It's not really meaningful to compare production cost to retail price, that ignores all the other costs and markups along the way. Here I'm crudely comparing $/kWh for your solar idea to nuclear, which is pretty expensive.

1.3 trillion kWh/year = 140GW

Solar, assuming power can be stored/sold elsewhere to ignore nighttime:
Setup cost, 140GW of solar panels: $5700/kW
Setup cost, other: ?
fuel: 0
other ongoing costs: ?
Cost over 25 years: 5700/kW / (25*365*24)
= $0.026 /kWh

Nuclear:
Setup cost: $2000-5000 / kW (http://en.wikipedia.org/wiki/Economics_o..._cost_estimates)
fuel 0.0071 $/kWh (http://www.world-nuclear.org/info/inf02.html)
other ongoing costs: ?
Cost over 25 years: $4000/kW / (25*365*24) + fuel = $0.018/kWh + $0.0071/kWh
= $0.025/kWh

So they end up about the same, but for solar I ignored labour, land, maintenance, etc. For nuclear I ignored maintenance. That means this result is inconclusive, but certainly doesn't show any clear advantage of solar. For solar PV there's also the impossibility of storing power overnight and adjusting generation to match variations in demand, so it can never be the major power source.

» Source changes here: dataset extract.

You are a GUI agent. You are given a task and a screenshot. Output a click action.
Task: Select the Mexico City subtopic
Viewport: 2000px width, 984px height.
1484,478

Someone else has done it properly for Australia, this shows solar PV as the MOST EXPENSIVE of many existing power sources:

http://en.wikipedia.org/wiki/Relative_co...fferent_sources


If you're generating power at twice cost of your competitors, and selling it at the same price in a competitive market, you're bound to fail.